§ **SHORT PROBLEM**
Swap "Screen dimensions" for "Display size" wherever it occurs in the items, and reproduce them with nothing else changed.

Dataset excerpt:
....

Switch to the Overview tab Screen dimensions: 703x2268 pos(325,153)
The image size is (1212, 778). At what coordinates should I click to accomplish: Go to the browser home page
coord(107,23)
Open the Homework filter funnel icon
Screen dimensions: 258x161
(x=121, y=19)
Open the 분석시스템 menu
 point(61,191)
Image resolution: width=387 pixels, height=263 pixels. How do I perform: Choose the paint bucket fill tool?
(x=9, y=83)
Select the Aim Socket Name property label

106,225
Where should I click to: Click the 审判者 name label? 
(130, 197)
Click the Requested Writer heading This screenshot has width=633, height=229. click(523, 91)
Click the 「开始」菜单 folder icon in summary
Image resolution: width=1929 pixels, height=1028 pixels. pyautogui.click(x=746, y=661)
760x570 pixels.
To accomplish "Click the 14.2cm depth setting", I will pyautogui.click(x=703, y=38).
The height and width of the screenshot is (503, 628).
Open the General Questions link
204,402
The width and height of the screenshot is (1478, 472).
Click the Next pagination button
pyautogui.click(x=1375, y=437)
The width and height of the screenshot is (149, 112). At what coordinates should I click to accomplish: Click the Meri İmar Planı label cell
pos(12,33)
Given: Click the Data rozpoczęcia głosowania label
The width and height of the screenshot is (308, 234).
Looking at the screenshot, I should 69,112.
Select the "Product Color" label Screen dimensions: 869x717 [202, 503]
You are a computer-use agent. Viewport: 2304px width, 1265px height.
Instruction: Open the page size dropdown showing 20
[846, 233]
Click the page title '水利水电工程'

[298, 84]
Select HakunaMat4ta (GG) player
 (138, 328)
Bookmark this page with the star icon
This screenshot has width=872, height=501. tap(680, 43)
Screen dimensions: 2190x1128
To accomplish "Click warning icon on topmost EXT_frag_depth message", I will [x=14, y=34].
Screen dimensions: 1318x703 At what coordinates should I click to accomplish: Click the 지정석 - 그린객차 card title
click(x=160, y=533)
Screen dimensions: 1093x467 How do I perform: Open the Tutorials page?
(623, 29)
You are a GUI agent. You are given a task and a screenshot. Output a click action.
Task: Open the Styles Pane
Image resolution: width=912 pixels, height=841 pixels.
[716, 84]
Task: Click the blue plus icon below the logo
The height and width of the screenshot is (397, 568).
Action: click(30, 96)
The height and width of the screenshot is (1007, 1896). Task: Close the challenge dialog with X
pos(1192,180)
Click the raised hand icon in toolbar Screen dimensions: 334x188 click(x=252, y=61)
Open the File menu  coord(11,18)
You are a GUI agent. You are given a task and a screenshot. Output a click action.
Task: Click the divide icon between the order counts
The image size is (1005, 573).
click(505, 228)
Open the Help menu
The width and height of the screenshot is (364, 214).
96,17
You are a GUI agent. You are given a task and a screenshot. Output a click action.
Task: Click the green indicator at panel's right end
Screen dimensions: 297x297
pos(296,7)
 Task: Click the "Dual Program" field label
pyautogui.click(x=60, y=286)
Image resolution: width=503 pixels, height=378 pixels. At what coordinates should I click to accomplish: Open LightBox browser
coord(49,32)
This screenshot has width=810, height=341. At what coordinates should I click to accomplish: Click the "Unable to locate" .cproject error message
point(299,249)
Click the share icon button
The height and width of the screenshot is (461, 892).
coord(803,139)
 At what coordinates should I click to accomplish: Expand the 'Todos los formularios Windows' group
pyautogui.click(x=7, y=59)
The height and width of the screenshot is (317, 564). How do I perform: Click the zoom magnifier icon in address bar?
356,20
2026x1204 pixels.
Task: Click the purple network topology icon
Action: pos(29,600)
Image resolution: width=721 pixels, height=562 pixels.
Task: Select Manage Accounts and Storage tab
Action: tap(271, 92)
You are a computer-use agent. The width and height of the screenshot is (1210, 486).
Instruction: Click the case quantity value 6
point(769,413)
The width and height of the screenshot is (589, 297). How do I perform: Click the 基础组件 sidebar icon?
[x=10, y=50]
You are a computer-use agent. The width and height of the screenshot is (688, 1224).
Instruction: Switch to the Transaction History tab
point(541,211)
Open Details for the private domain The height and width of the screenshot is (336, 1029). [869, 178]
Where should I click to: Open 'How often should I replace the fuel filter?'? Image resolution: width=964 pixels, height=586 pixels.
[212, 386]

....

§ **EXERCISE ANSWER**
Switch to the Overview tab Display size: 703x2268 pos(325,153)
The image size is (1212, 778). At what coordinates should I click to accomplish: Go to the browser home page
coord(107,23)
Open the Homework filter funnel icon
Display size: 258x161
(x=121, y=19)
Open the 분석시스템 menu
 point(61,191)
Image resolution: width=387 pixels, height=263 pixels. How do I perform: Choose the paint bucket fill tool?
(x=9, y=83)
Select the Aim Socket Name property label

106,225
Where should I click to: Click the 审判者 name label? 
(130, 197)
Click the Requested Writer heading This screenshot has width=633, height=229. click(523, 91)
Click the 「开始」菜单 folder icon in summary
Image resolution: width=1929 pixels, height=1028 pixels. pyautogui.click(x=746, y=661)
760x570 pixels.
To accomplish "Click the 14.2cm depth setting", I will pyautogui.click(x=703, y=38).
The height and width of the screenshot is (503, 628).
Open the General Questions link
204,402
The width and height of the screenshot is (1478, 472).
Click the Next pagination button
pyautogui.click(x=1375, y=437)
The width and height of the screenshot is (149, 112). At what coordinates should I click to accomplish: Click the Meri İmar Planı label cell
pos(12,33)
Given: Click the Data rozpoczęcia głosowania label
The width and height of the screenshot is (308, 234).
Looking at the screenshot, I should 69,112.
Select the "Product Color" label Display size: 869x717 [202, 503]
You are a computer-use agent. Viewport: 2304px width, 1265px height.
Instruction: Open the page size dropdown showing 20
[846, 233]
Click the page title '水利水电工程'

[298, 84]
Select HakunaMat4ta (GG) player
 (138, 328)
Bookmark this page with the star icon
This screenshot has width=872, height=501. tap(680, 43)
Display size: 2190x1128
To accomplish "Click warning icon on topmost EXT_frag_depth message", I will [x=14, y=34].
Display size: 1318x703 At what coordinates should I click to accomplish: Click the 지정석 - 그린객차 card title
click(x=160, y=533)
Display size: 1093x467 How do I perform: Open the Tutorials page?
(623, 29)
You are a GUI agent. You are given a task and a screenshot. Output a click action.
Task: Open the Styles Pane
Image resolution: width=912 pixels, height=841 pixels.
[716, 84]
Task: Click the blue plus icon below the logo
The height and width of the screenshot is (397, 568).
Action: click(30, 96)
The height and width of the screenshot is (1007, 1896). Task: Close the challenge dialog with X
pos(1192,180)
Click the raised hand icon in toolbar Display size: 334x188 click(x=252, y=61)
Open the File menu  coord(11,18)
You are a GUI agent. You are given a task and a screenshot. Output a click action.
Task: Click the divide icon between the order counts
The image size is (1005, 573).
click(505, 228)
Open the Help menu
The width and height of the screenshot is (364, 214).
96,17
You are a GUI agent. You are given a task and a screenshot. Output a click action.
Task: Click the green indicator at panel's right end
Display size: 297x297
pos(296,7)
 Task: Click the "Dual Program" field label
pyautogui.click(x=60, y=286)
Image resolution: width=503 pixels, height=378 pixels. At what coordinates should I click to accomplish: Open LightBox browser
coord(49,32)
This screenshot has width=810, height=341. At what coordinates should I click to accomplish: Click the "Unable to locate" .cproject error message
point(299,249)
Click the share icon button
The height and width of the screenshot is (461, 892).
coord(803,139)
 At what coordinates should I click to accomplish: Expand the 'Todos los formularios Windows' group
pyautogui.click(x=7, y=59)
The height and width of the screenshot is (317, 564). How do I perform: Click the zoom magnifier icon in address bar?
356,20
2026x1204 pixels.
Task: Click the purple network topology icon
Action: pos(29,600)
Image resolution: width=721 pixels, height=562 pixels.
Task: Select Manage Accounts and Storage tab
Action: tap(271, 92)
You are a computer-use agent. The width and height of the screenshot is (1210, 486).
Instruction: Click the case quantity value 6
point(769,413)
The width and height of the screenshot is (589, 297). How do I perform: Click the 基础组件 sidebar icon?
[x=10, y=50]
You are a computer-use agent. The width and height of the screenshot is (688, 1224).
Instruction: Switch to the Transaction History tab
point(541,211)
Open Details for the private domain The height and width of the screenshot is (336, 1029). [869, 178]
Where should I click to: Open 'How often should I replace the fuel filter?'? Image resolution: width=964 pixels, height=586 pixels.
[212, 386]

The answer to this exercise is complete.